◆ PROBLEM TO SOLVE: Retype each of the records below exactly, leaving the pictures out.

*** Opening of AVAILABLE RECORDS ***

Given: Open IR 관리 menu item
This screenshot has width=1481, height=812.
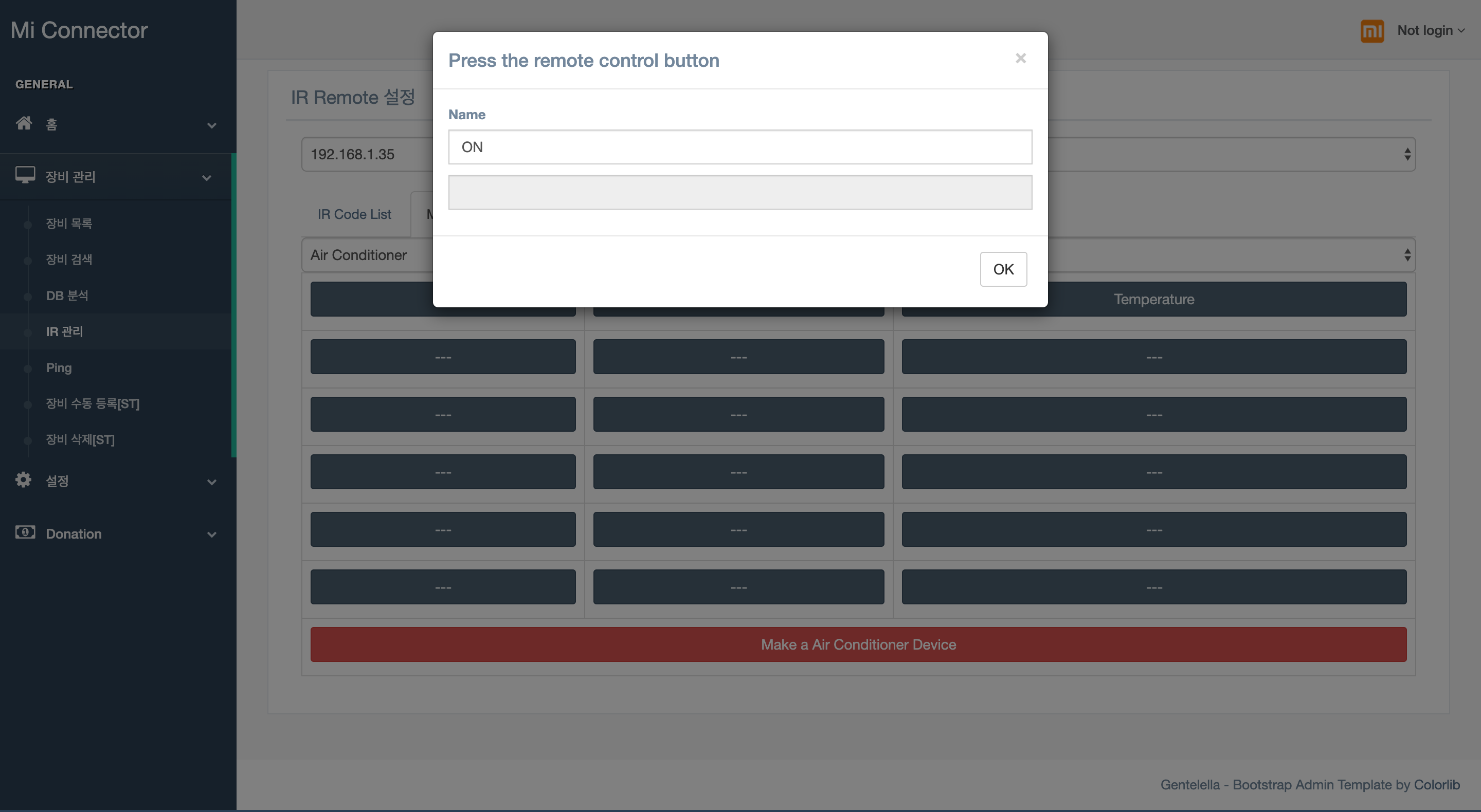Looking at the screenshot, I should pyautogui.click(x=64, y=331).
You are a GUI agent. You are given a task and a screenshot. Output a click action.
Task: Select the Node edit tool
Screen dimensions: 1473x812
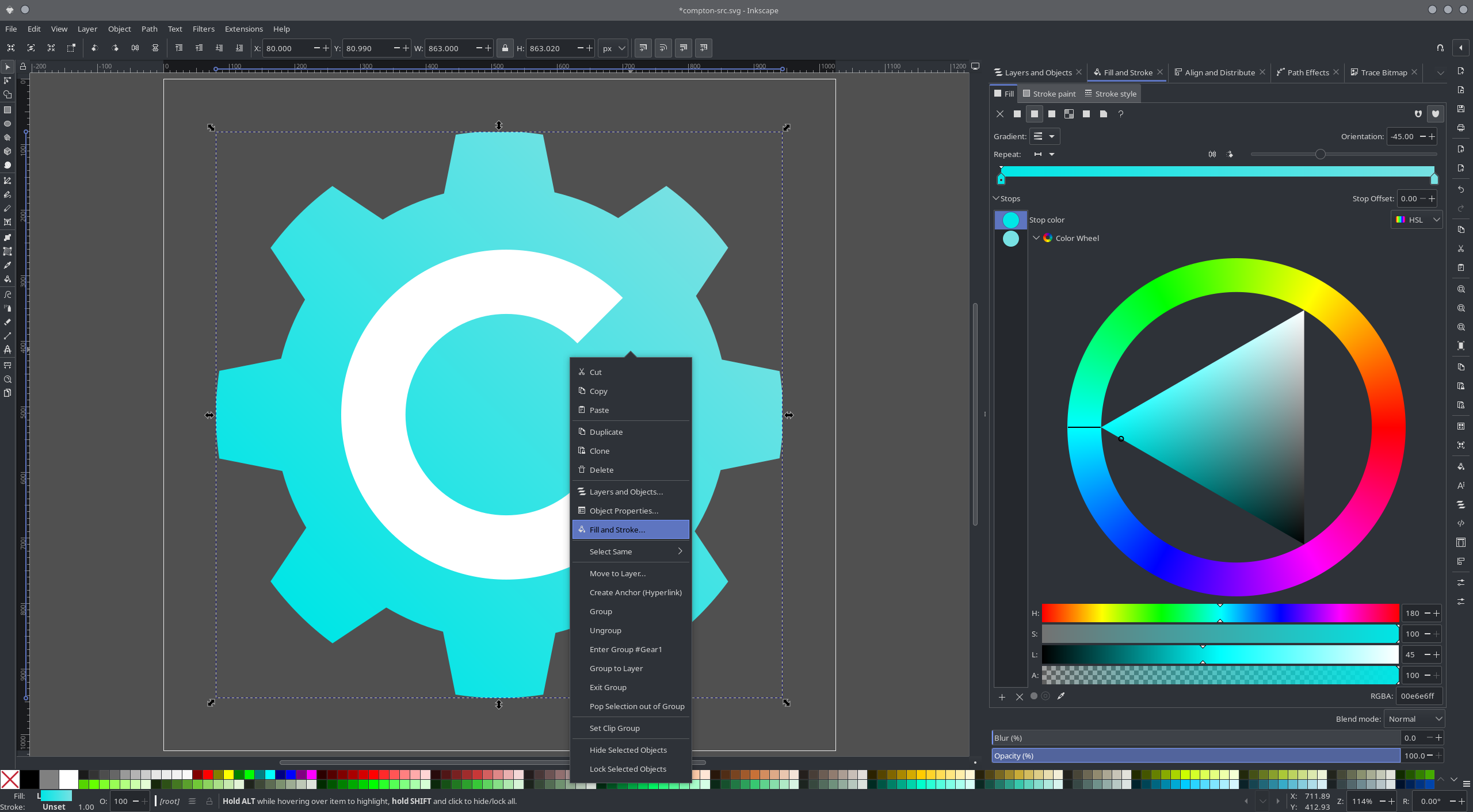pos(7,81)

*** Close of AVAILABLE RECORDS ***

◆ YOUR SOLUTION:
Given: Open IR 관리 menu item
This screenshot has width=1481, height=812.
Looking at the screenshot, I should pyautogui.click(x=64, y=331).
You are a GUI agent. You are given a task and a screenshot. Output a click action.
Task: Select the Node edit tool
Screen dimensions: 1473x812
pos(7,81)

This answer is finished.